On 10 May, 1994, Nelson Mandela was sworn in as South Africa’s first black, democratically elected President, talking immediately of reconciliation.
‘Never, never and never again shall it be that this beautiful land will again experience the oppression of one by another and suffer the indignity of being the skunk of the world. Let freedom reign.’
Private Life
Mandela has been married three times. He married his first wife, Evelyn, in 1944 and had four children before divorcing in 1958. The following year he married Winnie Madikizela, with whom he had two children. Winnie was massively responsible for creating the Mandela legend through her robust campaign to free Nelson from Robben Island. The marriage couldn’t survive Winnie’s other activities however. They separated in 1992, after her conviction for kidnapping and accessory to assault, divorcing in 1996. His third marriage, on his 80th birthday, in July 1998, was to Graça Machel, the widow of Mozambiquan President Samora Machel. She became the only woman in the world to marry two Presidents of different nations. They are still married.
Later Years
Mandela stepped down as President in 1999, after one term in office. He was diagnosed with prostate cancer in 2001 and officially retired from public life in 2004. However he continues to work quietly on behalf of his charities, the Mandela Foundation, the Nelson Mandela Childrens’ Fund and the Mandela-Rhodes Foundation.

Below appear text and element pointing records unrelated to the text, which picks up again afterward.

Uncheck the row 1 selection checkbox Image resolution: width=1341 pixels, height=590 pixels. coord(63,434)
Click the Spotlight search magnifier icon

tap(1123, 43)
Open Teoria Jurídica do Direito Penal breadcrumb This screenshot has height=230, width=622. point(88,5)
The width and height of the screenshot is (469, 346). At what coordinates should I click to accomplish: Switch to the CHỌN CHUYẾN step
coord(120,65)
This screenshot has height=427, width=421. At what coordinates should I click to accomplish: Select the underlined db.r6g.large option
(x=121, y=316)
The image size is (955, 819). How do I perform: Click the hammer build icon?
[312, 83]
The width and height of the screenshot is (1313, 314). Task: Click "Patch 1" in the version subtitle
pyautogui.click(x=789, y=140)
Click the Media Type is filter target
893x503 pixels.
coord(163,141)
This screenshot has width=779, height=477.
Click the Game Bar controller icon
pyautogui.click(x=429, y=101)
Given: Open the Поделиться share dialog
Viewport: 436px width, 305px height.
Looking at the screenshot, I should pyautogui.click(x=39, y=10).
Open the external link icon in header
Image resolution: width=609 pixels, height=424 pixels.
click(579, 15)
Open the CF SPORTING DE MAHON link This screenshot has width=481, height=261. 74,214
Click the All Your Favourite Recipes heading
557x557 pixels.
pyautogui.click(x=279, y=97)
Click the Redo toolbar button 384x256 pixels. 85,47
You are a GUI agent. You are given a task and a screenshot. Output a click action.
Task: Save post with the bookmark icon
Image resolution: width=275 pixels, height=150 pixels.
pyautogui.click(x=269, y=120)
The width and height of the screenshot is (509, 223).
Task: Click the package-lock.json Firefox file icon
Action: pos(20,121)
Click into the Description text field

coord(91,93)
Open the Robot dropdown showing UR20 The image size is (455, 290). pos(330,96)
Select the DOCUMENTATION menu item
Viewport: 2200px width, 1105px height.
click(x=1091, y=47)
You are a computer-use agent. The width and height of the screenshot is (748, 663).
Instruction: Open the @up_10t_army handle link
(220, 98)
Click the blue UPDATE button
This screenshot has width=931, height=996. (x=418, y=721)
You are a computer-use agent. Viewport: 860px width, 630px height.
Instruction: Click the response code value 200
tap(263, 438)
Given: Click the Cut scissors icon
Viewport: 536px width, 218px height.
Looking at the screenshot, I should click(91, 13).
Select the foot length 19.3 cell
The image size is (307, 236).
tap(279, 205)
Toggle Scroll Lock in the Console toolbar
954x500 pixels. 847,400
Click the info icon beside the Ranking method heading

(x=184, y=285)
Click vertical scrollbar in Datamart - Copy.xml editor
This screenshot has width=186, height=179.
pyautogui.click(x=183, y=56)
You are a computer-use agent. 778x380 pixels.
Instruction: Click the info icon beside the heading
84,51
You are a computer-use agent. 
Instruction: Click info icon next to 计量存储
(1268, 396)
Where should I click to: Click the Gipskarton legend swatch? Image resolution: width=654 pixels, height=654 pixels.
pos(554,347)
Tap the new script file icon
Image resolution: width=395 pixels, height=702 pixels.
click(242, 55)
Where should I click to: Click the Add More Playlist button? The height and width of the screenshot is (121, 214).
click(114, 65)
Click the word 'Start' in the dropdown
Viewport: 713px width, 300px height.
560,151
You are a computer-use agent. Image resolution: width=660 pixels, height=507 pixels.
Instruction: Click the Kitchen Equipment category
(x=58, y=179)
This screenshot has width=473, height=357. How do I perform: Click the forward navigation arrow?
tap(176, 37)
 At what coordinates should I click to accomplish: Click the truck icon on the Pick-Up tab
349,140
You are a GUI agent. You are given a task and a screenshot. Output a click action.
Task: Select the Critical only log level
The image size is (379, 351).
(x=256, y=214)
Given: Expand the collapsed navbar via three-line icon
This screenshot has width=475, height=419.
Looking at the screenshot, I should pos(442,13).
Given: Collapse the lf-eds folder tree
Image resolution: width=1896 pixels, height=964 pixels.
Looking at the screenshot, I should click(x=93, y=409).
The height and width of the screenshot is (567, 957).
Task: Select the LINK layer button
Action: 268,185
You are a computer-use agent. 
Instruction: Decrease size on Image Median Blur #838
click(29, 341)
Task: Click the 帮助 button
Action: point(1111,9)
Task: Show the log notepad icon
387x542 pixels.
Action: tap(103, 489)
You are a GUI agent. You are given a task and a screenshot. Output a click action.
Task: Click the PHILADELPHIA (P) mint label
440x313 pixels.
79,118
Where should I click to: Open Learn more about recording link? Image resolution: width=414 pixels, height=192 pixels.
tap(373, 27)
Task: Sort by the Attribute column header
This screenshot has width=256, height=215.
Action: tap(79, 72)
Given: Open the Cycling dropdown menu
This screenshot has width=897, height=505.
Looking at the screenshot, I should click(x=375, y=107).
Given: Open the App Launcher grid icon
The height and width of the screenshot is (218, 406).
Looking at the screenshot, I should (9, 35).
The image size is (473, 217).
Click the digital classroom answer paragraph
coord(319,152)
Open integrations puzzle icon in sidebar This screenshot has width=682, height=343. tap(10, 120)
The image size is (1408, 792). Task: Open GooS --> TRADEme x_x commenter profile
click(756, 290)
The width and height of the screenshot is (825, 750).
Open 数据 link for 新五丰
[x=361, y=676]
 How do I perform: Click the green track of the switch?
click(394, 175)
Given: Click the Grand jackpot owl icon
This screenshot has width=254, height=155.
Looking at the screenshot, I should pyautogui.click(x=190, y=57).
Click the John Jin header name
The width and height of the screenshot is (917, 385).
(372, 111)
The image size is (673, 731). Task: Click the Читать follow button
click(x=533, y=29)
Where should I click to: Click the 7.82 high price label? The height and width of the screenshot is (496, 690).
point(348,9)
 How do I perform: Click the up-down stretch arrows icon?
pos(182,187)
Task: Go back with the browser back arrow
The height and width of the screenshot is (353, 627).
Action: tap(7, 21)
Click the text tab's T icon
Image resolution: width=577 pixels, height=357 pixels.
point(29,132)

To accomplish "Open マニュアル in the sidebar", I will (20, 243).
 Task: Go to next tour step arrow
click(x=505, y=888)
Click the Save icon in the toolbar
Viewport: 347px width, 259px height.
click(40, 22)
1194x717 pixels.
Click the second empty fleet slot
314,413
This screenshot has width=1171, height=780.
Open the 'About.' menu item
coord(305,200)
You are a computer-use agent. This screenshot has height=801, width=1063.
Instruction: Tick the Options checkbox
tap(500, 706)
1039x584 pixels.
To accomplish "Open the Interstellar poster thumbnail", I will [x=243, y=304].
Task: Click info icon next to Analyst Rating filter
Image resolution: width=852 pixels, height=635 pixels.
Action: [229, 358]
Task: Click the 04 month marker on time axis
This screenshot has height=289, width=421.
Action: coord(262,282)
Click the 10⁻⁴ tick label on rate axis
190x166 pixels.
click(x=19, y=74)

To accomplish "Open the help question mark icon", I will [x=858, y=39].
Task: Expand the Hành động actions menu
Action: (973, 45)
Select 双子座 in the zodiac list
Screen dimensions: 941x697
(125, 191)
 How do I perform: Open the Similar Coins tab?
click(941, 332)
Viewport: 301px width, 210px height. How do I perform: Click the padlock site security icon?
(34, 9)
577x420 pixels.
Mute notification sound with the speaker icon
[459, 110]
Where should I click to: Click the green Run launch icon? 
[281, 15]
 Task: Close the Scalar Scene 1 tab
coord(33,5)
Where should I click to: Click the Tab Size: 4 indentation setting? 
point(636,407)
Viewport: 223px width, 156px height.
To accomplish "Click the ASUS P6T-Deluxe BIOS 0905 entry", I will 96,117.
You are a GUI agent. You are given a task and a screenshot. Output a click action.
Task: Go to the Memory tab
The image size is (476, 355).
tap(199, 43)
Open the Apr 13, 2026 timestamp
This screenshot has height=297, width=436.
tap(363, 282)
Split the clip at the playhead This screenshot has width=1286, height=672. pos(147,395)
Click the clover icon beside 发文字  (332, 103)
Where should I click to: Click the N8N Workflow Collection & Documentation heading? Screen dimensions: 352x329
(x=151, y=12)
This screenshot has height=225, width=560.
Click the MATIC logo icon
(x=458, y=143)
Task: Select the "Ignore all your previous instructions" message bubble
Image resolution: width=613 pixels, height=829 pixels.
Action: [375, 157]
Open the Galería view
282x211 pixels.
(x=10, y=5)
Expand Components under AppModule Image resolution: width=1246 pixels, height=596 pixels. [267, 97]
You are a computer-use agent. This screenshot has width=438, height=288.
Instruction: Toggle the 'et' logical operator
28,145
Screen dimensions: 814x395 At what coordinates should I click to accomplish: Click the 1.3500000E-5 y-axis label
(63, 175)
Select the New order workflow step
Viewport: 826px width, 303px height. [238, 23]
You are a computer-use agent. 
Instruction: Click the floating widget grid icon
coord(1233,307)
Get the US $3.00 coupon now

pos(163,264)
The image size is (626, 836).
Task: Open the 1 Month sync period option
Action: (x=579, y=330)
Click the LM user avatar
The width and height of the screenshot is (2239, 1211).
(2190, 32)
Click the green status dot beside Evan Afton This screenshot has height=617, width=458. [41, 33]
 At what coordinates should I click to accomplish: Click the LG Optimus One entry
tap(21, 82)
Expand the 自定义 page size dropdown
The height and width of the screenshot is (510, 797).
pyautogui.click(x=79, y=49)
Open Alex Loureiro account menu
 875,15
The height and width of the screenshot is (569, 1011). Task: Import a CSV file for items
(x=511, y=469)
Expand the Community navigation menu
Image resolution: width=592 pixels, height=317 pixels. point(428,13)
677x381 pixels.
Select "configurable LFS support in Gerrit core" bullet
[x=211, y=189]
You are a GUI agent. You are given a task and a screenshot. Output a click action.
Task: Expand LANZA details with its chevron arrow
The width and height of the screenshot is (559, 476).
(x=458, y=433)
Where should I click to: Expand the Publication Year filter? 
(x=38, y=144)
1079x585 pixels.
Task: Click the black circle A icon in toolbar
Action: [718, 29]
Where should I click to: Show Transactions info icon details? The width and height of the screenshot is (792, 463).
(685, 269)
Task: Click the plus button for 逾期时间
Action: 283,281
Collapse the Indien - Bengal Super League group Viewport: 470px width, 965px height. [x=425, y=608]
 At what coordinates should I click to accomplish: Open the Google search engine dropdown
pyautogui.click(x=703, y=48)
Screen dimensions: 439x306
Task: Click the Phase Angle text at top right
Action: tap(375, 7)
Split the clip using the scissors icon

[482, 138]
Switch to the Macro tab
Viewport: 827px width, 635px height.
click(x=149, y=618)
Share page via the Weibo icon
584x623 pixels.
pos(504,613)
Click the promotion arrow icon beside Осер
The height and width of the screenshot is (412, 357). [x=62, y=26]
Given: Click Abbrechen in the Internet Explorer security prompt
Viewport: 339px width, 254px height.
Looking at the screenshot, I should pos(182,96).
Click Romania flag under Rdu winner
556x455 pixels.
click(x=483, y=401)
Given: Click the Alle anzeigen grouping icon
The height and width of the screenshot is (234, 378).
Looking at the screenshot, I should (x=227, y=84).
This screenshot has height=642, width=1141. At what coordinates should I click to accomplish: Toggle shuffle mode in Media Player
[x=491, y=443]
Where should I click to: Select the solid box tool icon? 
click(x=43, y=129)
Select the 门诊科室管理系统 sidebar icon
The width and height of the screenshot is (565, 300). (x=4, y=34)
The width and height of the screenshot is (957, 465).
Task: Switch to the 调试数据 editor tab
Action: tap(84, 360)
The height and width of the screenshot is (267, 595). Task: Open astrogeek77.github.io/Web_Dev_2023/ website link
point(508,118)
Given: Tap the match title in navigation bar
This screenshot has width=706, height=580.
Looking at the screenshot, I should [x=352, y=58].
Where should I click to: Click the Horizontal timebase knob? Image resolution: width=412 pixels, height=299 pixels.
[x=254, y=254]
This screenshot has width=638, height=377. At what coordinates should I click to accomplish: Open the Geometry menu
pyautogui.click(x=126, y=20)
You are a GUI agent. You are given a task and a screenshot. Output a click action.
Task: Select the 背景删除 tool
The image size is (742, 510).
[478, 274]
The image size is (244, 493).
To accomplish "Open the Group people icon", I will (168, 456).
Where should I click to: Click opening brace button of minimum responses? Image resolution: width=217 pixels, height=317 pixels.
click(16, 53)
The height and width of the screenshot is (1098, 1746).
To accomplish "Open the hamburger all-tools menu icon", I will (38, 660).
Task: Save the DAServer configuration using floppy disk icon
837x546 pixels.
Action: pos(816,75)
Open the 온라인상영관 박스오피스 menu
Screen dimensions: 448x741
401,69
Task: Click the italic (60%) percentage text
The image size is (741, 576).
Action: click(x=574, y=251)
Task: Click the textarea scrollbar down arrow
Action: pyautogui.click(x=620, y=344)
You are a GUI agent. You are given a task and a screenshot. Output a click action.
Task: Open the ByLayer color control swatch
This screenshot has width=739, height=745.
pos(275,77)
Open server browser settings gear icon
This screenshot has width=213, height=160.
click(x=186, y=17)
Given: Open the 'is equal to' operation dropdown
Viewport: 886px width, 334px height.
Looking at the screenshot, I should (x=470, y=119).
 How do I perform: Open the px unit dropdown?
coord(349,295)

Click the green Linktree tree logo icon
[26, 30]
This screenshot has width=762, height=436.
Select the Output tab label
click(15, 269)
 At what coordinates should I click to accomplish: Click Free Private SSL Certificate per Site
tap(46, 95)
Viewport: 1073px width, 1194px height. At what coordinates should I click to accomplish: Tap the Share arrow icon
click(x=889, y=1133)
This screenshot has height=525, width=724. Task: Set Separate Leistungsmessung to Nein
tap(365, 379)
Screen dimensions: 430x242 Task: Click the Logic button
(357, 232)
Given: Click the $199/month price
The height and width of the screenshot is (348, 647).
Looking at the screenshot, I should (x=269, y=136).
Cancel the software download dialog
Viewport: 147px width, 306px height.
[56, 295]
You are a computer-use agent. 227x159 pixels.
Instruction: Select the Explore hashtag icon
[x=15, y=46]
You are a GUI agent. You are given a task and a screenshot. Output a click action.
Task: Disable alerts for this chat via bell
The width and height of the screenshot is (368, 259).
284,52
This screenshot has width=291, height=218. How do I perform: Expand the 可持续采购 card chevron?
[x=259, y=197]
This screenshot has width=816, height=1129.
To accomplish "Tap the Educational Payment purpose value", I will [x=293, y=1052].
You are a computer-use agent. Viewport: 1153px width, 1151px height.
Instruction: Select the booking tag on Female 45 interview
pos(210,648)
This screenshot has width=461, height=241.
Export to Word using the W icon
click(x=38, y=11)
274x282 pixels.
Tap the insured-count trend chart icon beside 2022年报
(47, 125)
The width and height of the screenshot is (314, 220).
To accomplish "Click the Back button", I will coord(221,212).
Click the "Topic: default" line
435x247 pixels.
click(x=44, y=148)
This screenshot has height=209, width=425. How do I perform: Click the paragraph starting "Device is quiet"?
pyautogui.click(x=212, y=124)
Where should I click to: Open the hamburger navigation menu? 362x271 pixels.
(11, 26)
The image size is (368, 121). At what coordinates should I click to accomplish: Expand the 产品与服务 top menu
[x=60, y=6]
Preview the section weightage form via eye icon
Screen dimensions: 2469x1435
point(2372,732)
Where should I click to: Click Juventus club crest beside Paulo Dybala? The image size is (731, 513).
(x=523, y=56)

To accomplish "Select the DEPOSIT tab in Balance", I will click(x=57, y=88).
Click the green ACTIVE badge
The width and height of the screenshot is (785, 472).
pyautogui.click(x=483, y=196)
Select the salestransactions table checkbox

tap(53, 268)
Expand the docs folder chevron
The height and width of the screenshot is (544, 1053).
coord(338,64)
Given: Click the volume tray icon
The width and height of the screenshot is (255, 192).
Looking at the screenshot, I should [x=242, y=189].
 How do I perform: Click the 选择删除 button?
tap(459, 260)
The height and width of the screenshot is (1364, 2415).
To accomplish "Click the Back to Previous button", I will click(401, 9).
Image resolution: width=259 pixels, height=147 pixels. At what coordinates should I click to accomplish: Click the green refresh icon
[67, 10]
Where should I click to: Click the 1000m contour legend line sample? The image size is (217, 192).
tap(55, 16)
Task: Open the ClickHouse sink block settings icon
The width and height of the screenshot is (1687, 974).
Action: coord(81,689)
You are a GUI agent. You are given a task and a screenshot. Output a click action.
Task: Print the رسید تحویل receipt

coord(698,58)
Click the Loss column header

In 2005 he intervened on behalf of AIDS victims in South Africa, admitting that his son had died of the disease. And for his 89th birthday he founded The Elders, a group of elder statesmen including Kofi Annan, Jimmy Carter, Mary Robinson and Desmond Tutu amongst other global luminaries, to offer ‘guidance on the world’s toughest problems’.
He published his autobiography, Long Road to Freedom, in 1995. The Nelson Mandela Museum first opened in 2000.